Whether it's The Fugitive, Con Air, or Fast Five, prisoner transportation might be the task with the worst success-to-failure ratio in all of action movie-dom. Any time a group of incarcerated individuals get placed in a large vehicle (the more box-like and state-of-the-art the better), you can guarantee something unbearably tense is about to go down. Below Zero, the latest foreign language title to climb to the top of Netflix's Top 10 chart, is a particularly gruesome example of what the "transfer-gone-wrong" genre has to offer, a close-quarters thriller that works best when it keeps its characters confined to the tightest possible space.
Though the title evokes chilly images of snow-filled forests and icy highways, most of the action here, especially in the first half, takes place in the back of the van. After an opening death-by-burial, establishing the movie's bleak and foreboding tone, director Lluís Quílez introduces Martin (Javier Gutiérrez), a police officer tasked with working alongside a new partner, Montesinos (Isak Férriz), to oversee a "high-risk transfer" involving the deadly head of a Romanian gang. ("You'll freeze your balls off," warns a supervisor.) The other prisoners include an older con-man concealing a lock pick, a businessman doing time for financial crimes, and a few younger guys who spend most of the time yelling back and forth at each other from their cells. When a siege breaks out, it's not exactly clear who called it in or what the mysterious attacker wants.
The ambiguity drives the plot from one suspense sequence to the next. Like an upstanding lawman in a Western, Martin finds himself both facing off with, protecting, and occasionally collaborating with the men he's overseeing. Circumstances dictate behavior; animosity freezes into trust as the situation intensifies; desperation leads to unlikely alliances. Some of the movie's set pieces, like a terrifying scene where a prisoner gets burned alive in his cell or a gripping underwater race for freedom, are carefully engineered and executed. Others, like a shoot-out outside the vehicle, feel a bit more slapdash and convoluted.

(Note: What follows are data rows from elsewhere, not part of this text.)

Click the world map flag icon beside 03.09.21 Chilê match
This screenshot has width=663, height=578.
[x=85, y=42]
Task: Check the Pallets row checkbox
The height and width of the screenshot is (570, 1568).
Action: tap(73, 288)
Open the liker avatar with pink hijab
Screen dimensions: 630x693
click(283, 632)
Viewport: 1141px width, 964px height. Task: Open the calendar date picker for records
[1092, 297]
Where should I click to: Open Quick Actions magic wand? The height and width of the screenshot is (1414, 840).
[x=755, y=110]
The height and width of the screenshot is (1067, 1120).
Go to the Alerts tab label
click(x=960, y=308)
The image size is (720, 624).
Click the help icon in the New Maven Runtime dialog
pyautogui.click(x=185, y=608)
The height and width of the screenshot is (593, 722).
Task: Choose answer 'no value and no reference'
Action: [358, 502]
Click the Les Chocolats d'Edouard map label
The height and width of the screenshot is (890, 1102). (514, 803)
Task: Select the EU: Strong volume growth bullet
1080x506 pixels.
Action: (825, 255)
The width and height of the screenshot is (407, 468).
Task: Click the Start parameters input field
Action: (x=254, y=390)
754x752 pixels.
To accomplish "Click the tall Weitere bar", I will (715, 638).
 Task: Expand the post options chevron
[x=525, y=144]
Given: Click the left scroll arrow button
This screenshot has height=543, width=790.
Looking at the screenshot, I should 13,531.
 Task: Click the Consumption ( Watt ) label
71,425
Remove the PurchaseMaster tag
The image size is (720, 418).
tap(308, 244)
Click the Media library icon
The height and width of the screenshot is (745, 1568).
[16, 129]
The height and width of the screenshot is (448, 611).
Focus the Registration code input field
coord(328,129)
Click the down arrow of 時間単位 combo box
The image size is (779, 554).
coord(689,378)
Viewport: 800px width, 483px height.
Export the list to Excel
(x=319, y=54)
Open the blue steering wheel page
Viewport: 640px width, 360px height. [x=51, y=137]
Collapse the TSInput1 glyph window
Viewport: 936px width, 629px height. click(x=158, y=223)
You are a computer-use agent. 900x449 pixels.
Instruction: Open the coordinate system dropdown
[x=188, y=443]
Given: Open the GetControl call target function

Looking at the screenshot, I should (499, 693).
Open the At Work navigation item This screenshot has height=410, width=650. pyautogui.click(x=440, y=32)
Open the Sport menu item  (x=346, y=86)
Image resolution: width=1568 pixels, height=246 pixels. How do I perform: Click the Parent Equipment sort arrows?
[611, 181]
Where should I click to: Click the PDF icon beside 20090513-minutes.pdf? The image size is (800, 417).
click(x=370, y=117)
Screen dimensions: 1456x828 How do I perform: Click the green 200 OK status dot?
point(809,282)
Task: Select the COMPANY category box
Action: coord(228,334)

A movie like Below Zero, where the plot melts beneath your feet as the story progresses, is most entertaining when it's constantly switching up the dynamics between the increasingly put-upon characters. By the end, you can feel the script, co-written by Quílez and Fernando Navarro, settling into more conventional revenge-movie territory, and the story hits a snow bank it can't quite muscle its way through. The nuanced insights about duty and honor, teased out through Martin's interactions with the other men, get pushed aside in favor of brutal violence and grim descriptions of sexual assault. You realize you're watching another tale of vengeance, one that's cleverly disguised itself with a thick coat and a pair of gloves.